The IJ further noted that Zhang was not responsive to certain inquiries pertaining to his wife’s first IUD insertion. Zhang had sought to establish the involuntariness of this procedure, in part, through testimony that a neighbor had told him that his wife had been forcibly taken by authorities for an IUD insertion. The IJ asked him how the neighbor had known the authorities’ purpose. While any number of explanations might have been given, Zhang failed to supply any, either not responding directly to the questions or contradicting earlier responses about the scope of his discussion with the neighbor. As a result, the IJ found his account “implausible.” Decision Tr. at 8.
The IJ’s suspicions about Zhang’s credibility were reinforced by testimony that his wife submitted to a second IUD insertion in late 1993, a fact he failed to include in his asylum application. While such an omission, by itself, might not indicate fabrication, when an asylum claim relies on three specific invasive acts and the applicant omits one on his asylum application, *280an IJ can weigh the omission as another troublesome factor relating to credibility.

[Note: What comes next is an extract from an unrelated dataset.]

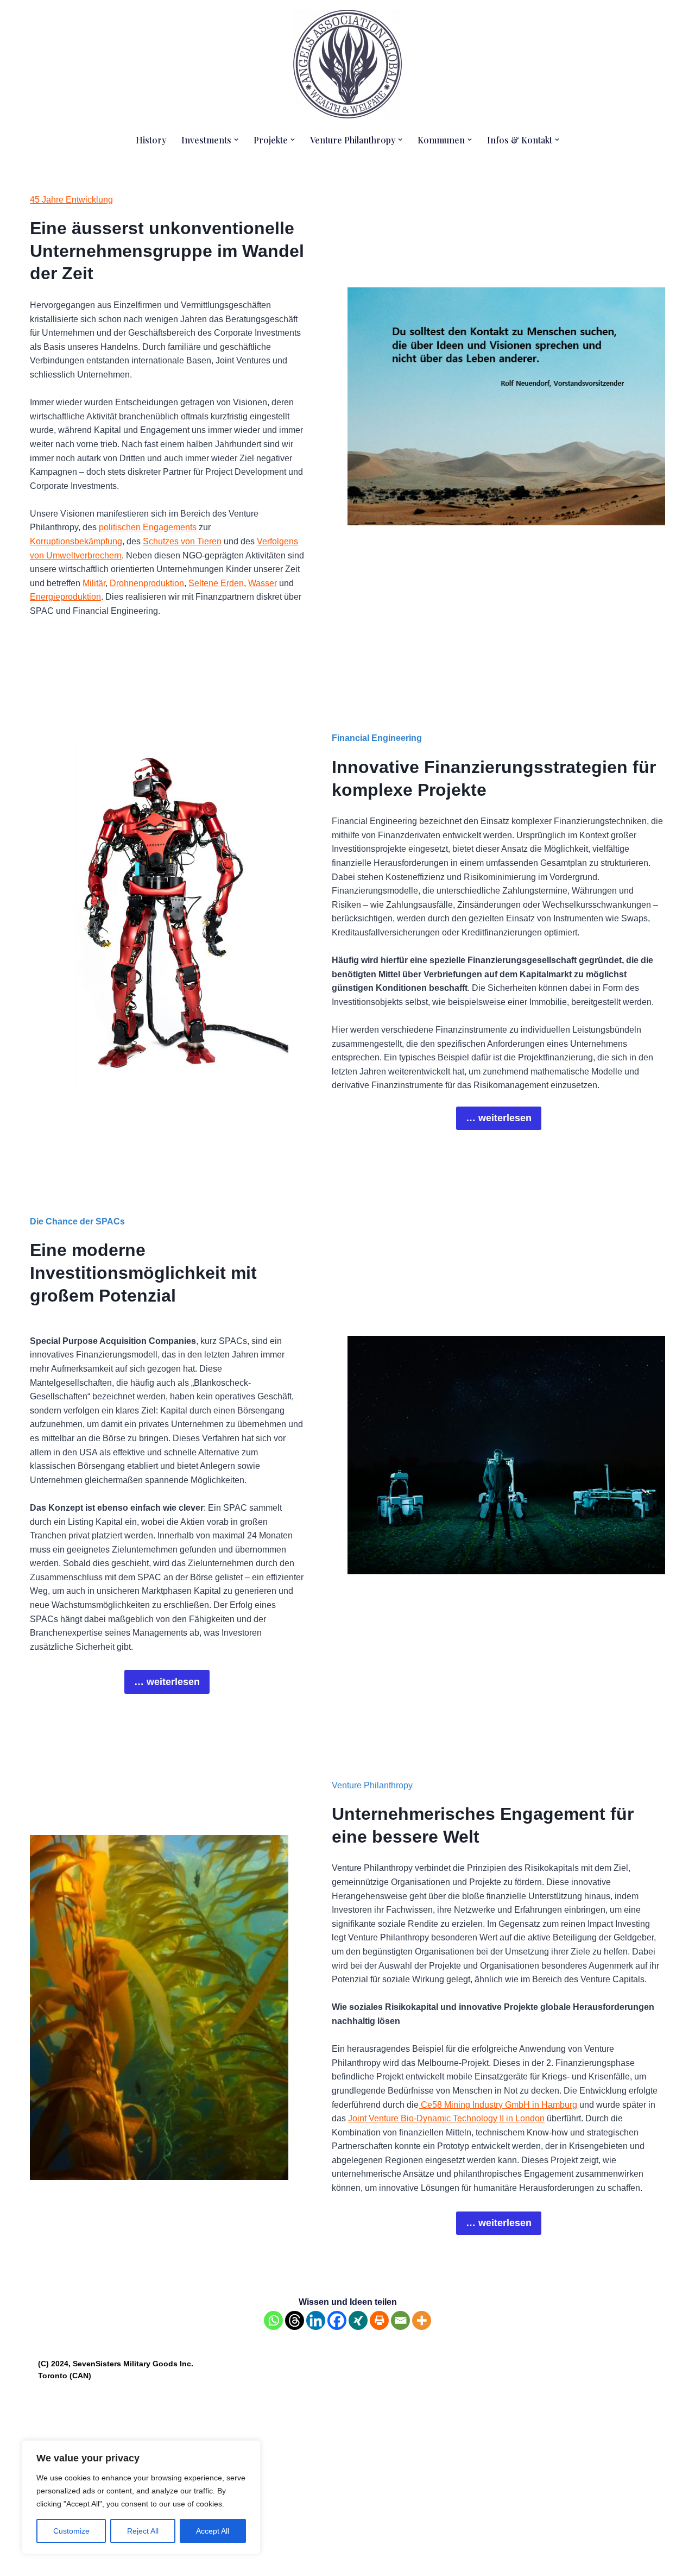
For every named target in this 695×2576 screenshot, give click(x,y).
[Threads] (294, 2320)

The IJ identified another inconsistency between Zhang’s testimony that his wife’s last contact with birth control authorities was in late 1993 and his own documentary evidence indicating that mandatory birth control examinations continued into 1998. Here again, the discrepancy might have been dismissed given the context of Zhang’s original testimony about the last 1993 contact. The problem, as the IJ observed, was that Zhang, at the very end of his testimony, curiously repeated that his wife was no longer in contact with government birth control officials, though the documents were to the contrary.
We also conclude that the IJ did not err in considering Zhang’s failure to produce a corroborating affidavit from his wife in determining whether Zhang’s testimony was credible. See Diallo v. INS, 232 F.3d at 290 (stating that the IJ can consider “the extent to which [the applicant’s story] was corroborated” in determining whether the testimony was credible but noting that applicant’s “simple failure to produce any particular documentary support cannot serve as the sole basis of an adverse credibility finding”).
In sum, because the IJ’s finding that Zhang was not credible on his claims of persecution finds reasonable support in the record, we are obliged to uphold the denial of his application for asylum and withholding of deportation.
3. Pattern and Practice Claim
Zhang also challenges the agency’s failure to grant him asylum on the basis that he is one of a group of similarly situated individuals subjected to a pattern or practice of persecution. See 8 C.F.R. § 208.13(b) (2) (iii) (providing that an applicant need not establish reasonable possibility that he will be subjected to persecution if he can show “a pattern or practice ... of persecution of a group of persons similarly situated to the applicant,” and the applicant is a member of the group). Zhang’s failure to raise this claim before the BIA precludes our review. See 8 U.S.C. § 1252(d); see also United States v. Gonzalez-Roque, 301 F.3d 39, 46 (2d Cir.2002). The statutory exhaustion requirement set forth in § 1252(d) is “mandatory, and courts are not free to dispense with [it].” Bastek v. Fed. Crop Ins. Corp., 145 F.3d 90, 94 (2d Cir.1998).
We have considered all of petitioner’s claims and find them meritless. We therefore DENY the petition for review.